* **To do**:
From the top of the entries, reproduce each line exactly, stopping after the line that contains "The width and". Omit pictures.
==========
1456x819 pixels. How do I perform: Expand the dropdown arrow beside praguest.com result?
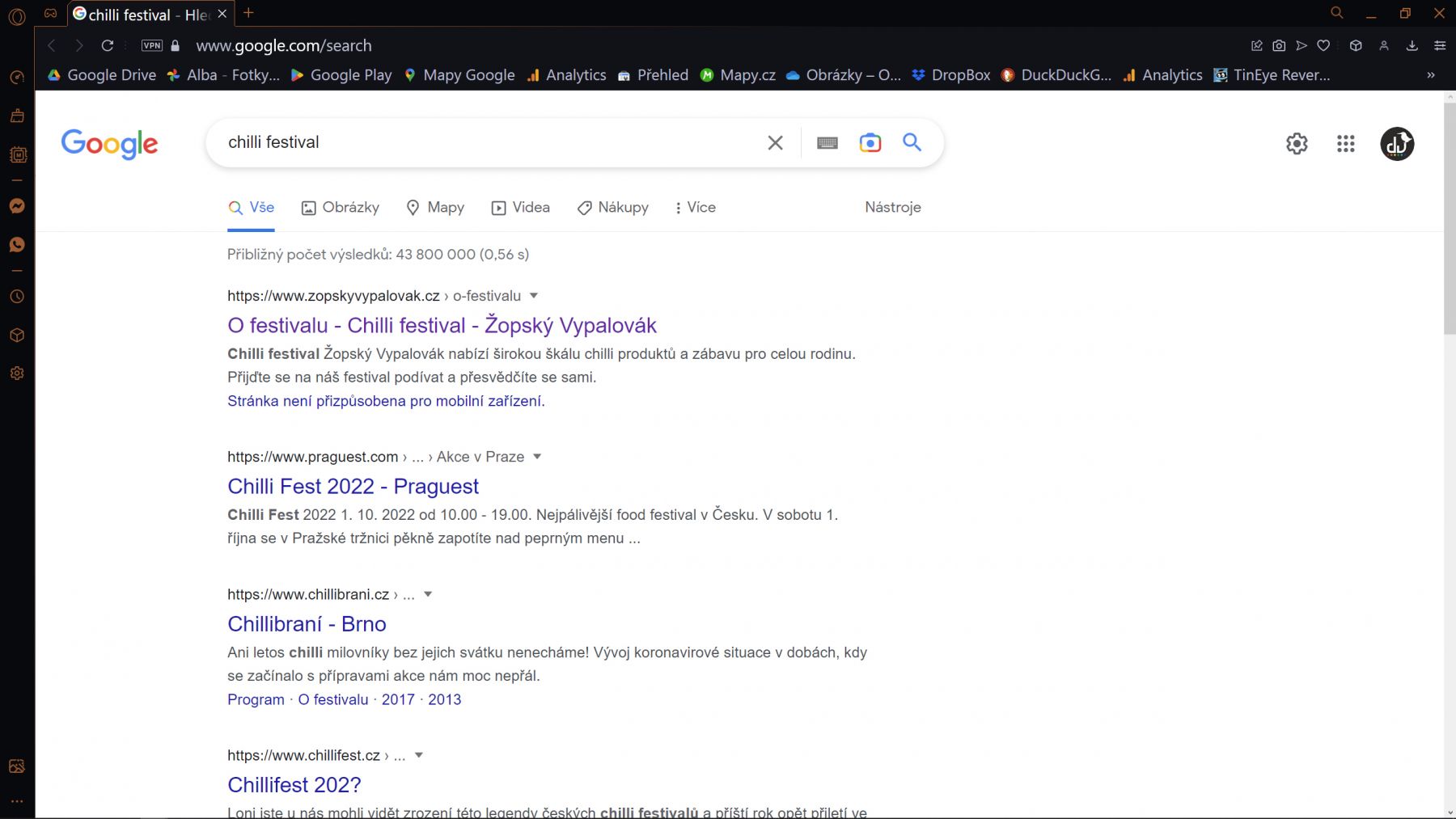[537, 457]
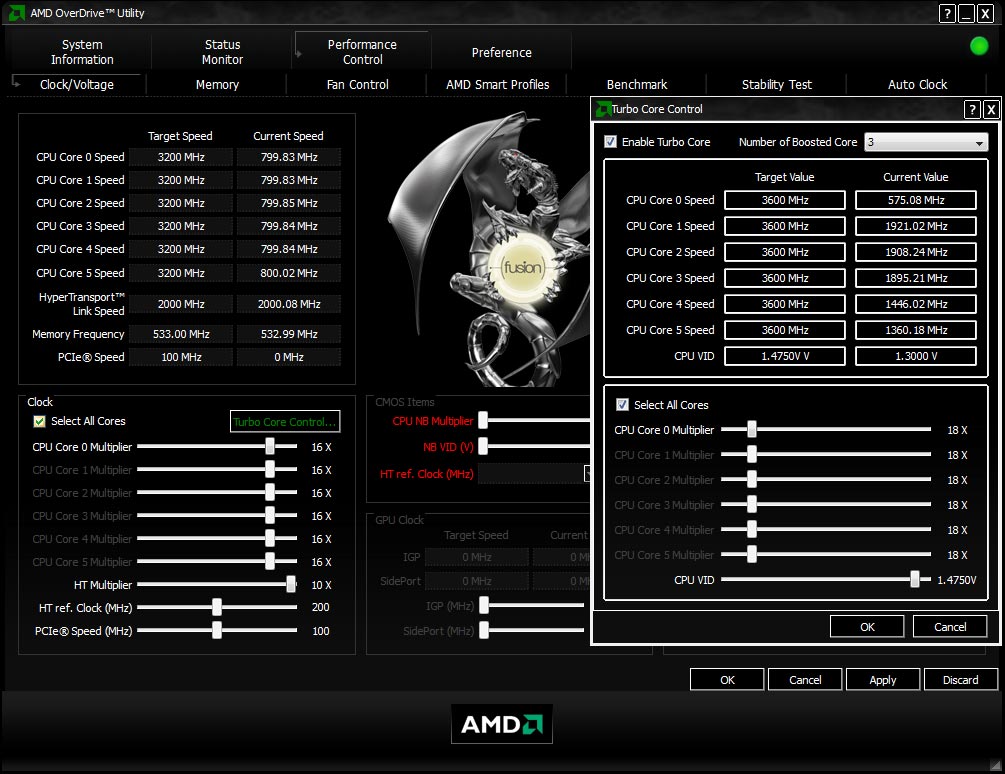The image size is (1005, 774).
Task: Click the Turbo Core Control... button
Action: [x=285, y=422]
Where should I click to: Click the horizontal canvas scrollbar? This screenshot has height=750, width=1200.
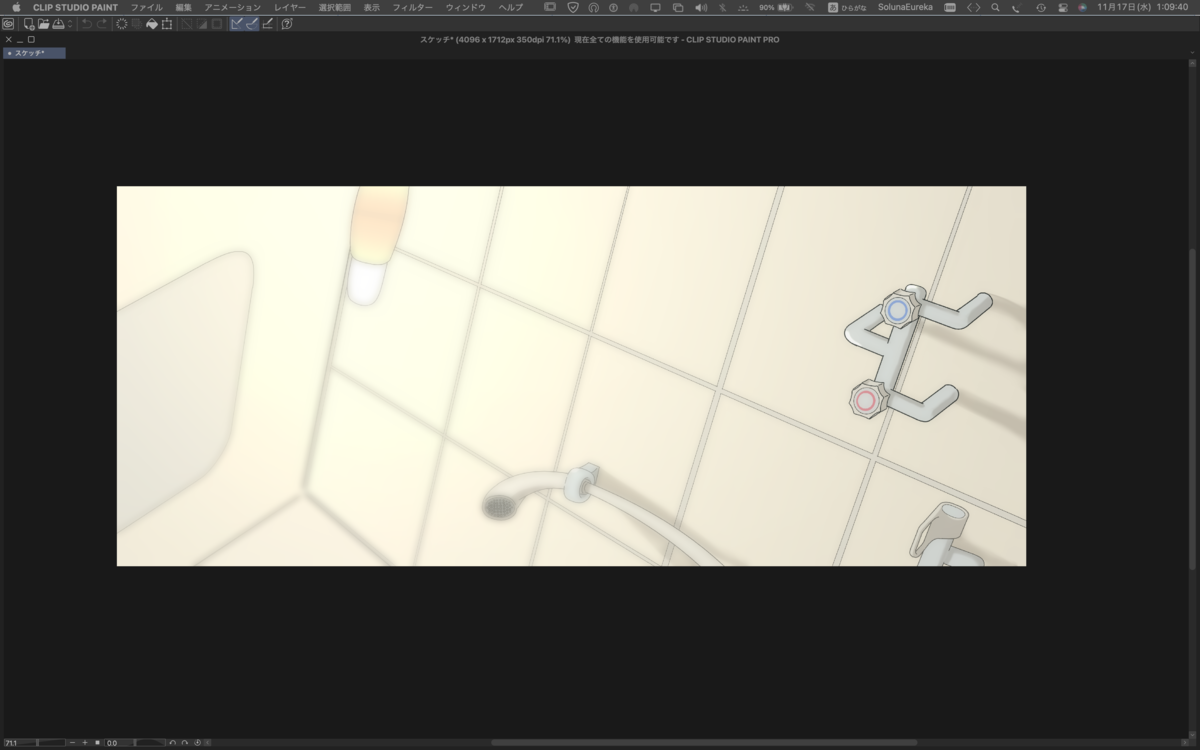[x=703, y=742]
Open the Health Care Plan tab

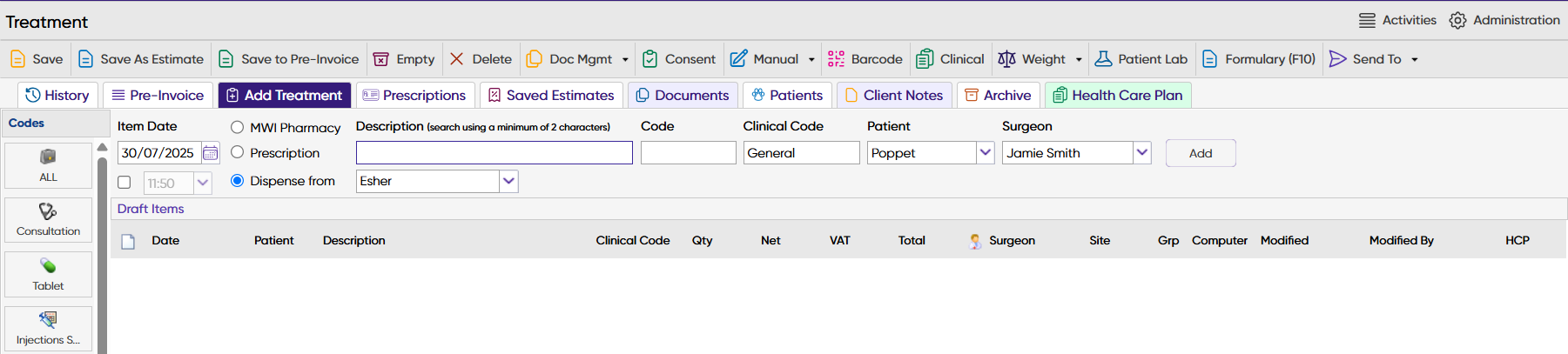click(1118, 96)
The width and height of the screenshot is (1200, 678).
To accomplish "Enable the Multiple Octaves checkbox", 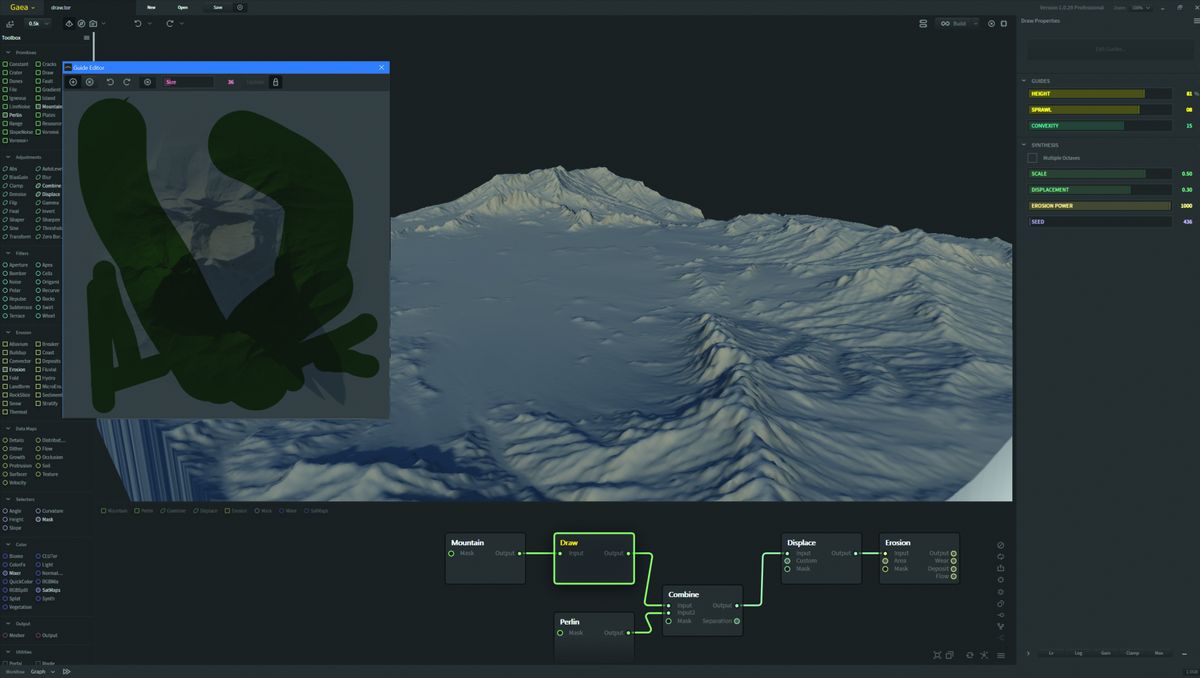I will [1033, 157].
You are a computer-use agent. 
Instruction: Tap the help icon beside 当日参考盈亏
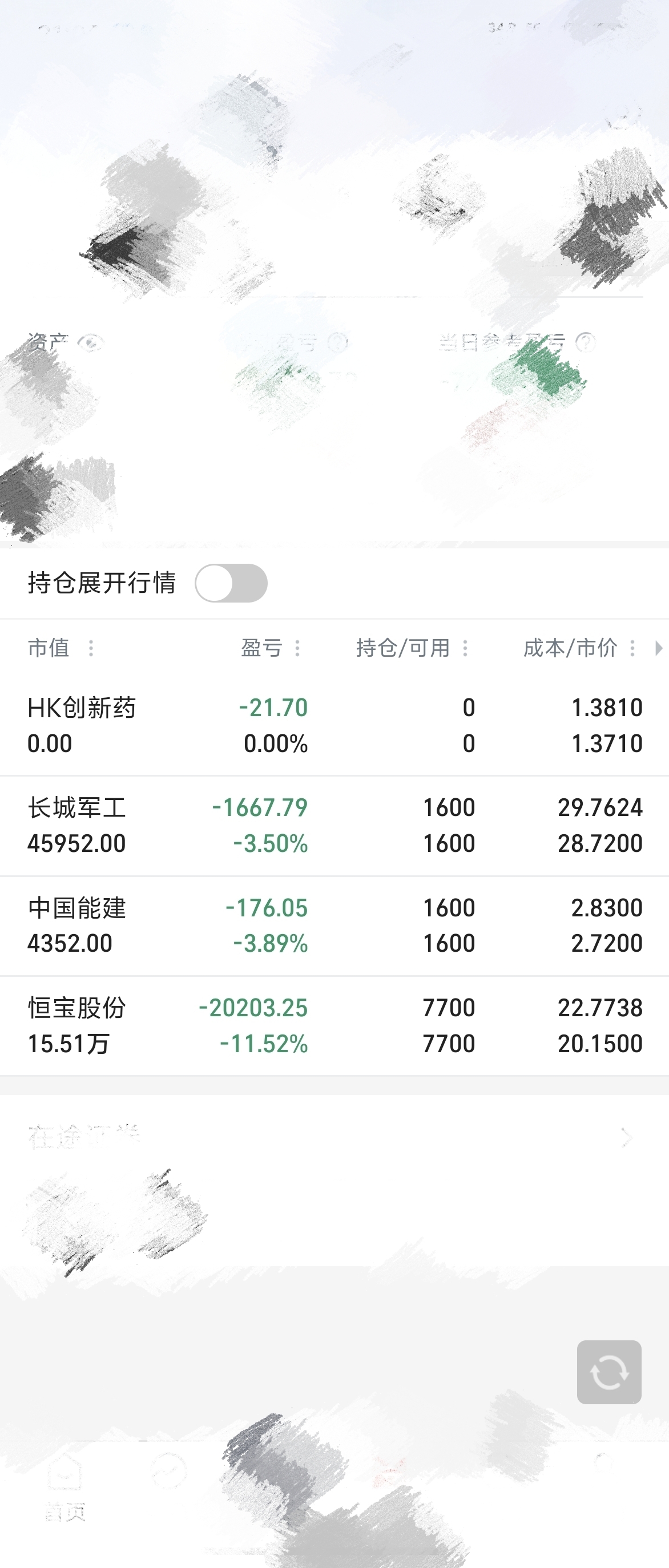585,342
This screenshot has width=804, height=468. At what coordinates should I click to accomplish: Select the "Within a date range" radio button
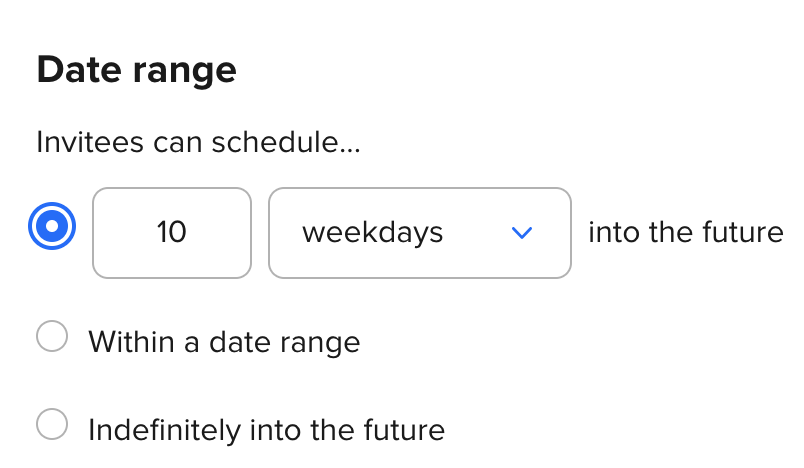click(x=52, y=338)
==========
* **Output of the exercise**:
1456x819 pixels. How do I perform: Expand the dropdown arrow beside praguest.com result?
[537, 457]
The image size is (1005, 774).
Task: Click the Turbo Core Control... button
Action: [x=285, y=422]
Where should I click to: Click the horizontal canvas scrollbar? This screenshot has height=750, width=1200.
[x=703, y=742]
Open the Health Care Plan tab

click(1118, 96)
The width and height of the screenshot is (1200, 678).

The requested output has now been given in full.